De Blasio admitted last year that he hasn’t focused on the business community and “the elites” during his two terms leading the Big Apple.
“I am tempted to borrow from Karl Marx here,” he said on WNYC radio in July 2020.
The socialist-leaning mayor then recited from memory a section of the “Communist Manifesto” written by Marx and comrade Friedrich Engels in 1848.
“There’s a famous quote that the ‘the state is the executive committee of the bourgeois’ and I use it openly to say, ‘No,’” de Blasio said at the time.
“I actually read that as a young person and I said, ‘That’s not the way it’s supposed to be.’”
Asked about Adams’ slight during his daily press briefing Monday, de Blasio tried to brush it off.

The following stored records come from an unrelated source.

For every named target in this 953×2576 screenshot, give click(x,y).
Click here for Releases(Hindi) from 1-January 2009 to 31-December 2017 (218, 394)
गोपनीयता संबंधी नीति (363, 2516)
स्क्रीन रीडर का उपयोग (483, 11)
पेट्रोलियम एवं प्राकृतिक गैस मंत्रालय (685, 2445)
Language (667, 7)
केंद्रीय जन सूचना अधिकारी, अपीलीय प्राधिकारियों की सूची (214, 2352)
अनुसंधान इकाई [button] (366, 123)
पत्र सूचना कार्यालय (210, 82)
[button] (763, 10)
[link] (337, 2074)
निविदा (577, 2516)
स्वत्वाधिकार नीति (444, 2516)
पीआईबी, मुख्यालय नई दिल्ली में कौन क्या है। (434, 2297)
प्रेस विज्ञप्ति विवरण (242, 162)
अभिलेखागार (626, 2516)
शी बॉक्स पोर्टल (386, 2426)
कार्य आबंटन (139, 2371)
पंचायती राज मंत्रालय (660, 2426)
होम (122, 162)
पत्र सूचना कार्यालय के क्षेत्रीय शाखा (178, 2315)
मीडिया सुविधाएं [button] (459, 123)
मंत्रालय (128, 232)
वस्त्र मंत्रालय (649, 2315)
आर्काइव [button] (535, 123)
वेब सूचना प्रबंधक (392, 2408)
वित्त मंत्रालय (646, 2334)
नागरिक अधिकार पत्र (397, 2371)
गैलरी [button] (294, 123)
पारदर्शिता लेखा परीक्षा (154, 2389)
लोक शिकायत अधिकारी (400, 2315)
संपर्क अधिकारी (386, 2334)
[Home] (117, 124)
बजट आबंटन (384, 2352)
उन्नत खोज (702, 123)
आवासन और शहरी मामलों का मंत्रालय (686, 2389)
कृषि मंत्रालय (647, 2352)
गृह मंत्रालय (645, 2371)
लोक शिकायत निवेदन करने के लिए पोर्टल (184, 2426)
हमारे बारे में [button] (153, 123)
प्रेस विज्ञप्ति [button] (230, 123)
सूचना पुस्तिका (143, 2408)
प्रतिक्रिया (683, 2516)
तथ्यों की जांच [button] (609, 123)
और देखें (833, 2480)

“I’m not going to take that couple of lines out of context,” de Blasio said when a reporter read him Adams’ remarks about the city being “anti-business” and “dysfunctional” under his watch.
“I’m very confident that what we’ve done in New York City is supported businesses while also supporting working people, and striking that balance,” de Blasio added.
De Blasio endorsed Adams for mayor over Republican candidate Curtis Sliwa and the two are in frequent contact.
At the conference, Adams also detailed his economic recovery plan that includes matching out-of-work New Yorkers with local employers using a common application system, combating crime with a new plainclothes NYPD unit, and subsidizing childcare for low-income parents.